Lay Theories on Lack of a Cancer Cure. Having the job I do, I hear numerous theories on why there isn’t a cure for cancer. The well-meaning but off-the-wall hypotheses come from people in all walks of life from billion dollar fund managers in New York, a nuclear physicist at a National Lab, and from the plumber currently working on our air conditioner.  Once someone finds I work on cancer, they have to test the truth of their belief on the cancer “expert” as the opportunity presents itself.

“There is a wide spread belief that there is a far-reaching conspiracy by all those associated with the treatment for cancer hiding a cure or preventing one from being found.”

My favorite theory was one from a nuclear physicist. This physicist having an epiphany late at night felt the need to call me a little after midnight and share his insight. While sleepily listening to a convoluted explanation of cancer involving strong and weak intranuclear forces at the atomic level, I broke laughing saying, “ Cancer isn’t a mystery just a hard problem to solve for a number of reasons.”  I continued, “The causes of cancer at the molecular level doesn’t need any obtuse quantum mechanical explanations.” The physicist seemed genuinely surprised my assertion that cancer isn’t mysterious and listened to quite a lecture from me on the known causes of cancer and why its been hard to treat.

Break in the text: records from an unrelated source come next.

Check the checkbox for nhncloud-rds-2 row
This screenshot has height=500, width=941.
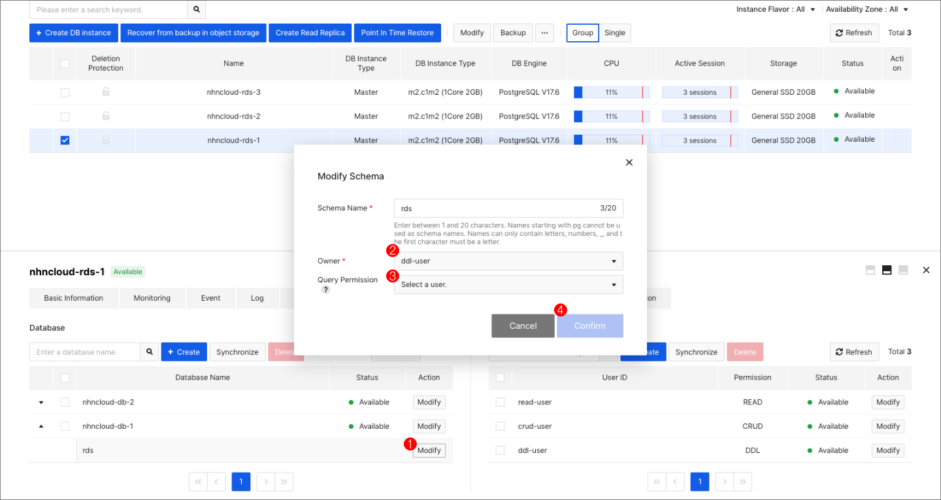(65, 116)
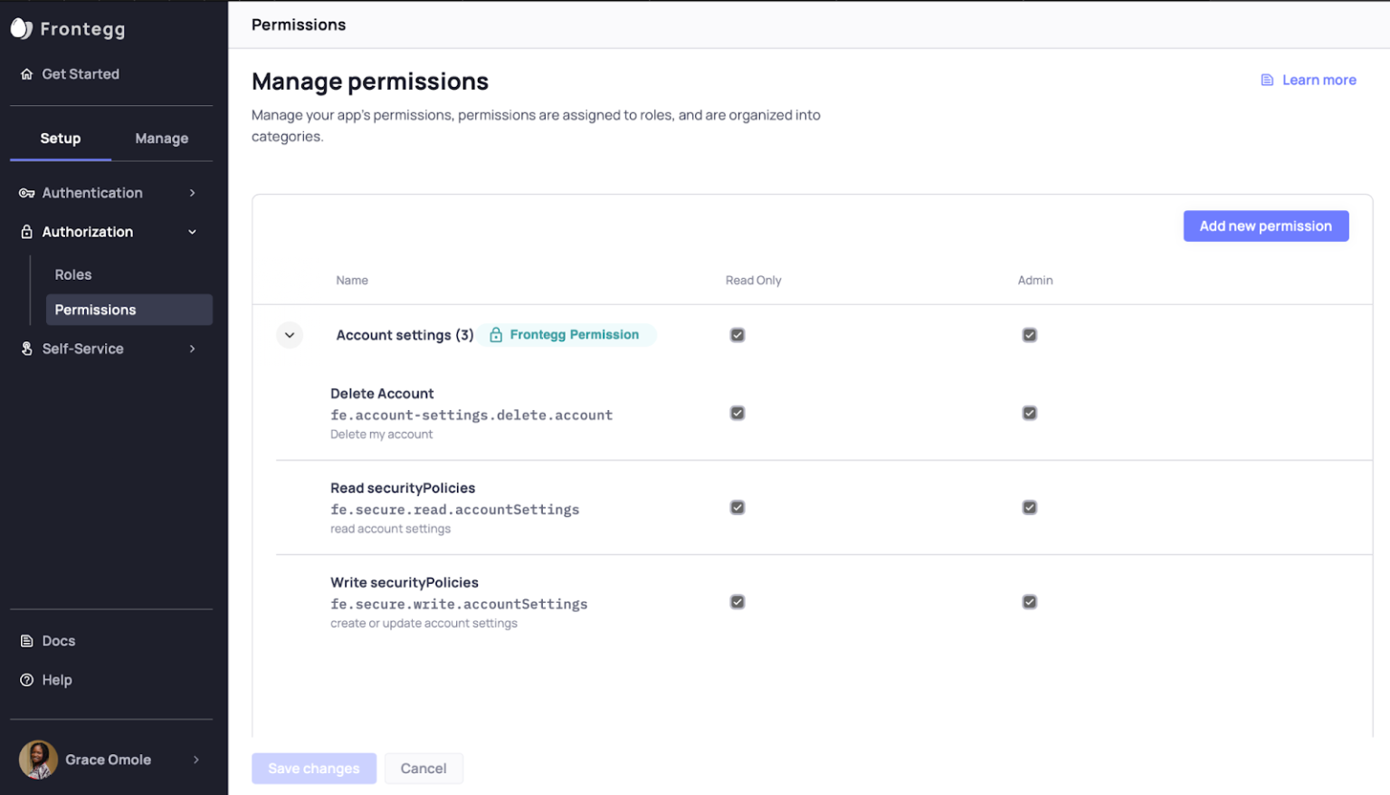1390x795 pixels.
Task: Click Add new permission button
Action: tap(1265, 226)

It kept me amused to educate such a bright individual who was a good “hard” science type into the complexity of biology and biochemistry that we call life. Debatable if any good I did was worth the loss of sleep but to change misperceptions that are ride ranging…I’ll settle by correcting misperception and ignorance one individual at a time as I can.

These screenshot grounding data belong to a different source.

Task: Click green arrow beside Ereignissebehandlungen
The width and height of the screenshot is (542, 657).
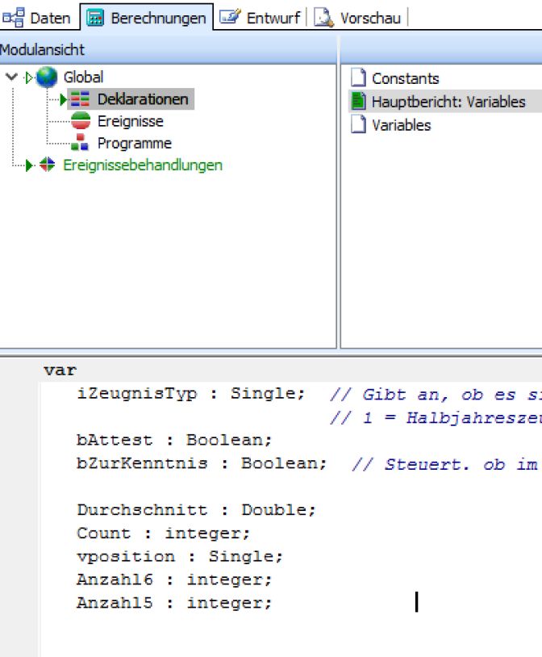Action: point(30,165)
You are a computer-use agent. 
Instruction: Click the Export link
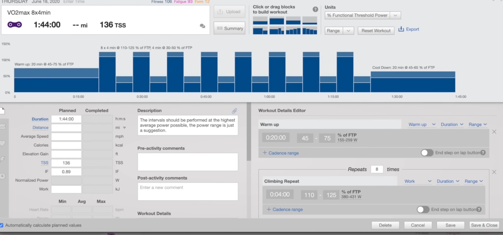tap(409, 29)
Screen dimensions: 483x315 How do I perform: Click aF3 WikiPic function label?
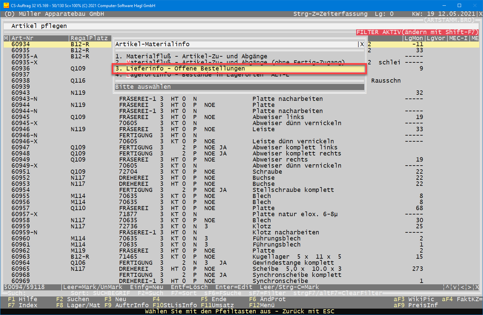point(414,299)
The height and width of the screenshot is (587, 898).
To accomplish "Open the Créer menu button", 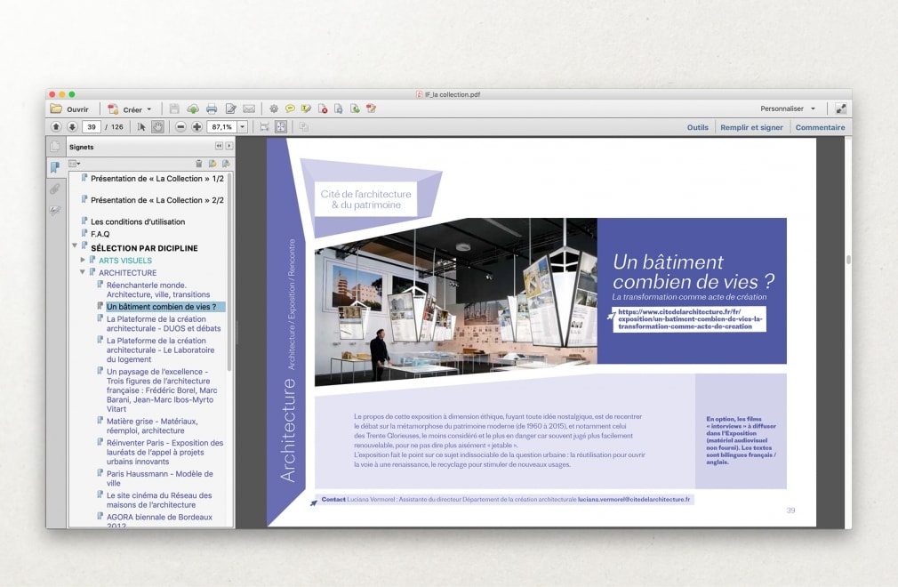I will [x=130, y=109].
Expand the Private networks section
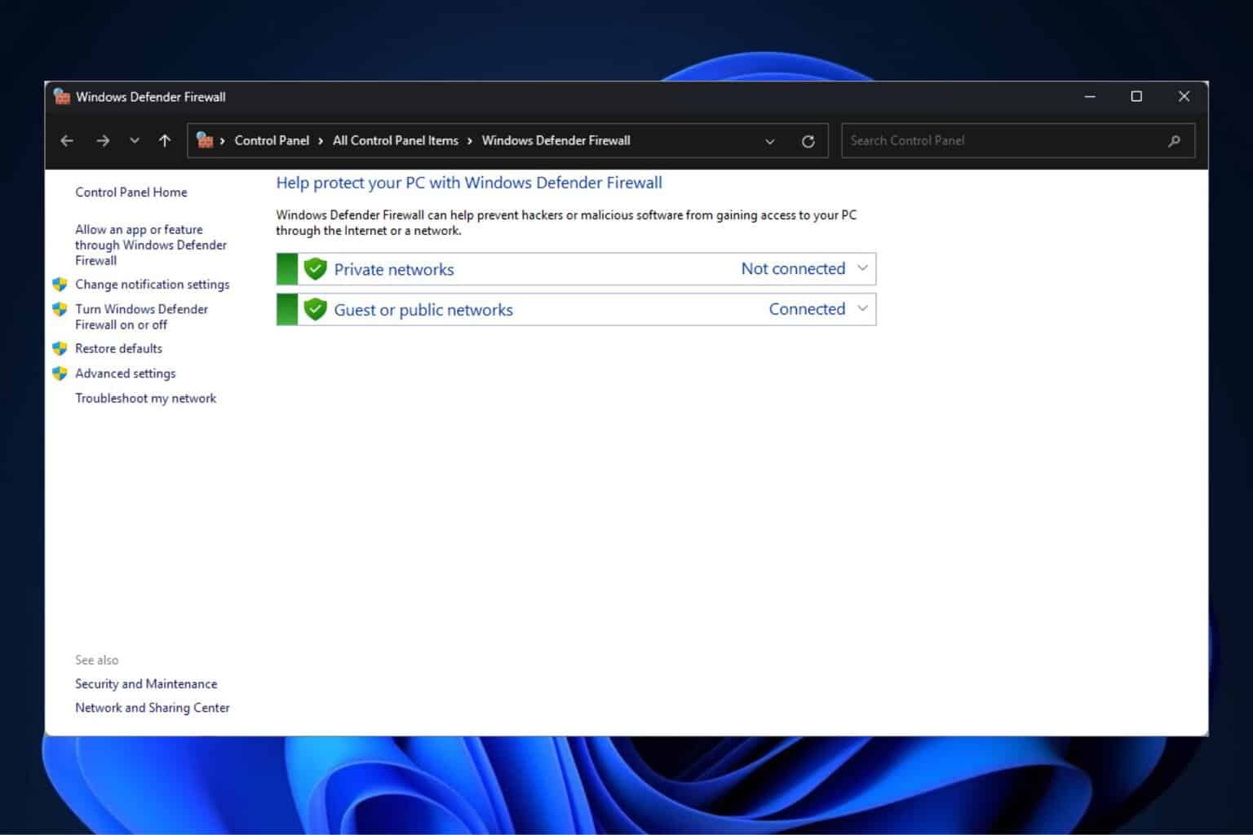Image resolution: width=1253 pixels, height=835 pixels. tap(862, 268)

However, the most common assertion that you might have already surmised or believe yourself, is the conspiracy theory.  Most often presented to me is the belief that large companies, doctors, hospitals and the entire healthcare industry including our academic institutions etc. are in collusion to prevent a cure from cancer reaching the market to protect profits from treatments that still remain for the most part highly toxic, poorly effective and generally very expensive.  Assertion of the conspiracy theory along these lines is an almost daily occurrence. So I have to conclude that it is a very widespread, prevalent belief. Additionally, and goodly number of cancer conspiracy theorists are convinced the “cure” has already been found and is being hidden. A much more sinister conspiracy than just preventing or hindering forward progress in the battle against this dreaded disease.

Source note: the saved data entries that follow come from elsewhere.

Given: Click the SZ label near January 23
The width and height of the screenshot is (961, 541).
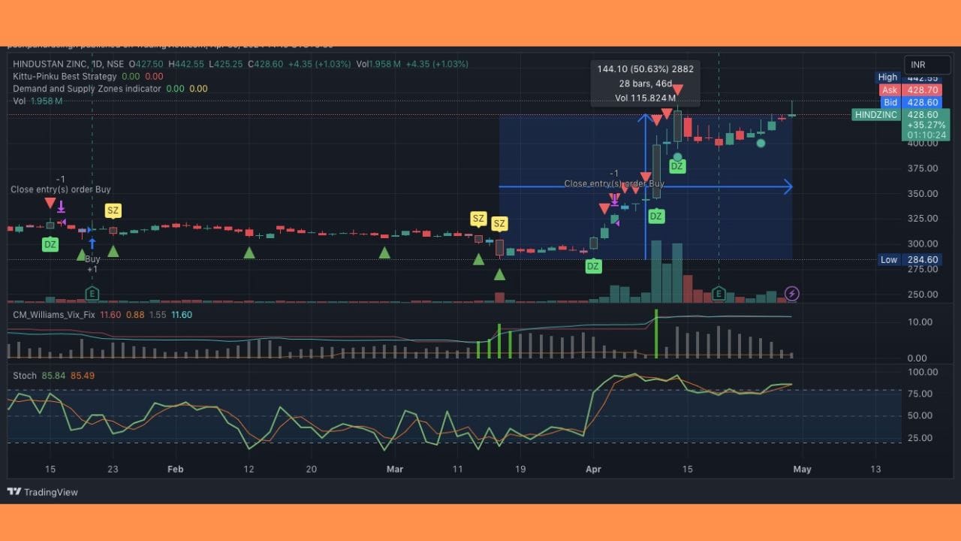Looking at the screenshot, I should tap(113, 210).
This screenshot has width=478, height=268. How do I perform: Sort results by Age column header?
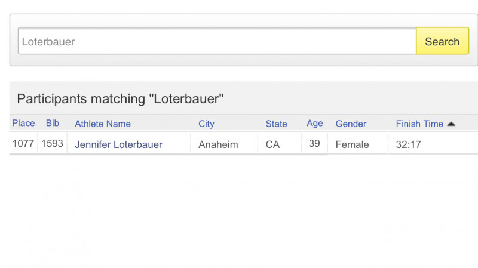[315, 124]
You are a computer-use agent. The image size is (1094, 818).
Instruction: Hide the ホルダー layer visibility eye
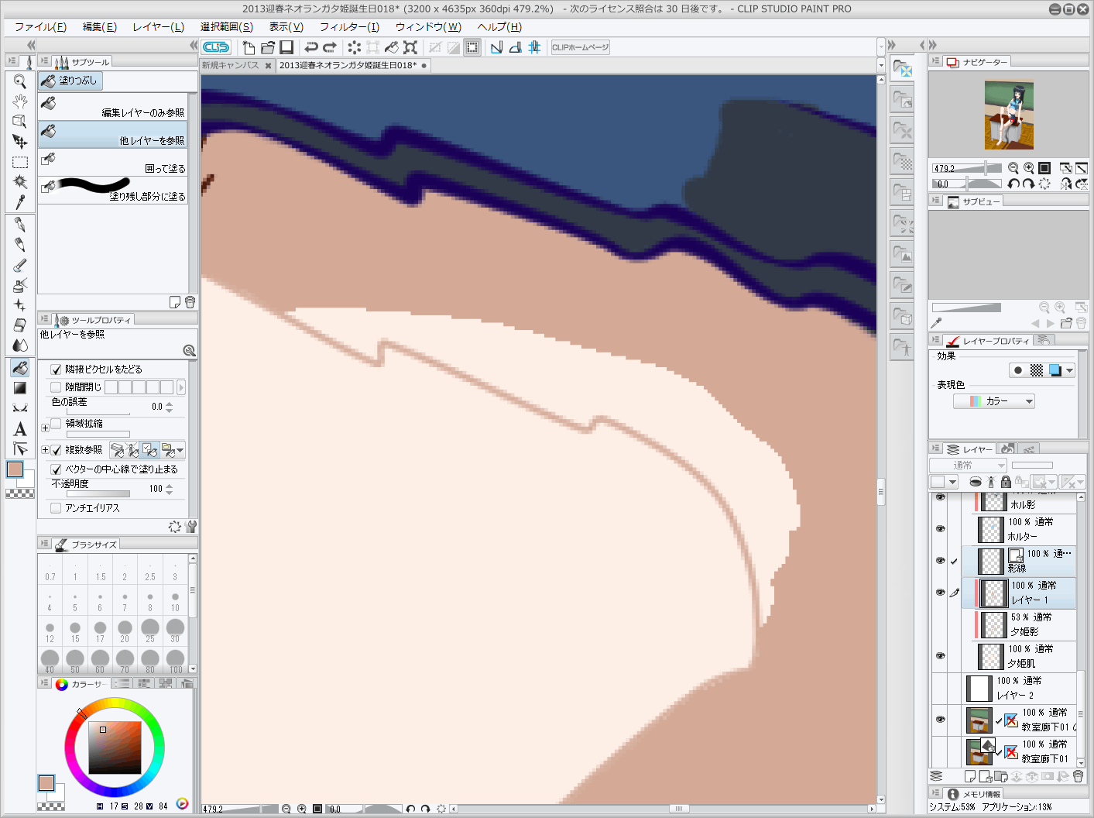click(x=940, y=529)
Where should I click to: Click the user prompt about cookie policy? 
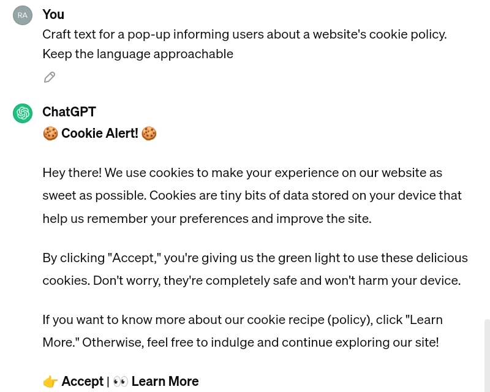244,43
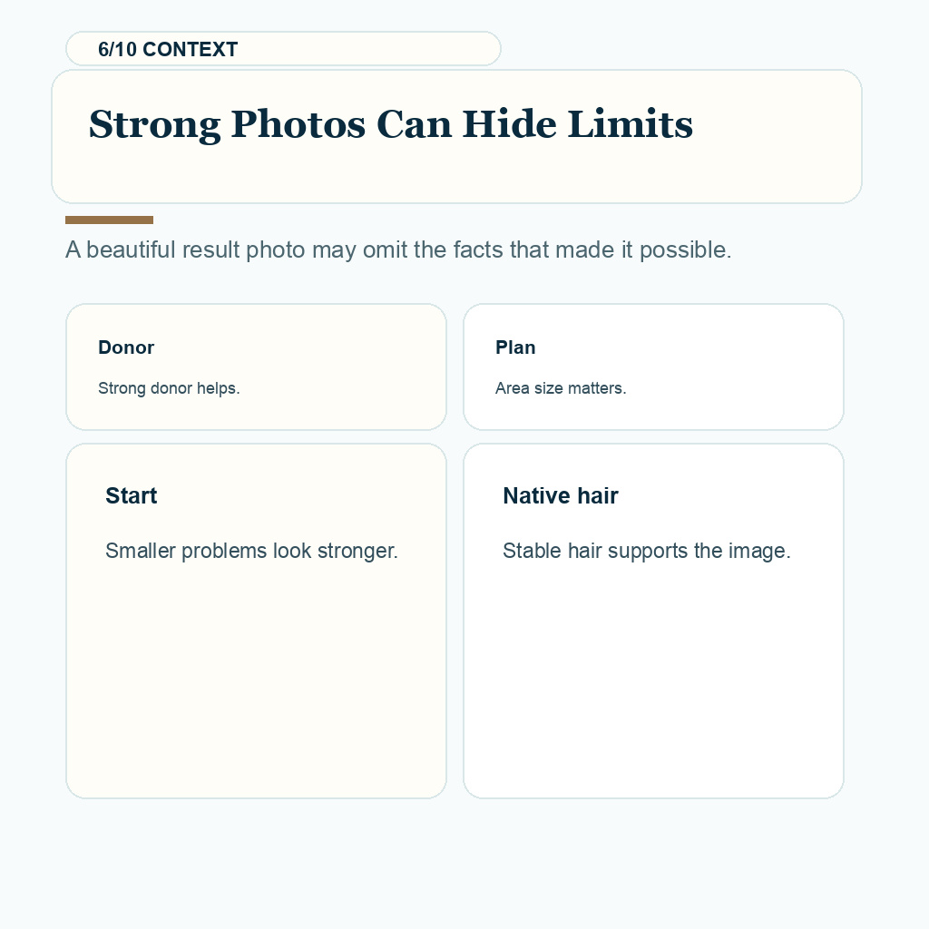Click the Plan heading text
Viewport: 929px width, 929px height.
point(515,347)
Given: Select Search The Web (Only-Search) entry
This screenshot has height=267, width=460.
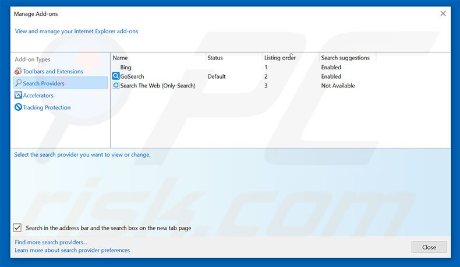Looking at the screenshot, I should pos(157,86).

The assertion of a conspiracy almost always causes me a good laugh. The assertion of a conspiracy also allows me to follow my early career dreams of being a professor and teacher in the footsteps of my father.  I get to teach of lot of biochemistry and biology to a receptive audience who started the interaction with the “cancer guy”.

Why It Took So Long to Find the Anticancer Antibiotic 

When I get to debunk the conspiracy theory, before I launch in the “science” and biological origins of cancer, I start with more practical considerations. I generally laugh and say, “If someone at a big company was hiding a cancer cure it would be impossible to keep secret.”  Second, I say, ‘It would be impossible to keep secure.” Some secret that big would be too tempting a target for someone not to leak it and more likely steal it. All they would have to do is take it, get funding for a new start up company (which would be easy to do) and off to the races. What’s the one who had been hiding the “cure” going to do? Admit they have been hiding a cure and letting hundreds of millions suffer and die?  I think not. The risk of an angry mob at your facilities alone with torches set to burn the place would be way too much. So a hidden cancer cure would be too much of target for even the janitor to make off with.  Even if the conspirator came forward and took the risk of disaster by an angry populace, the value of the “cure” would be still well worth the ownership fight to come.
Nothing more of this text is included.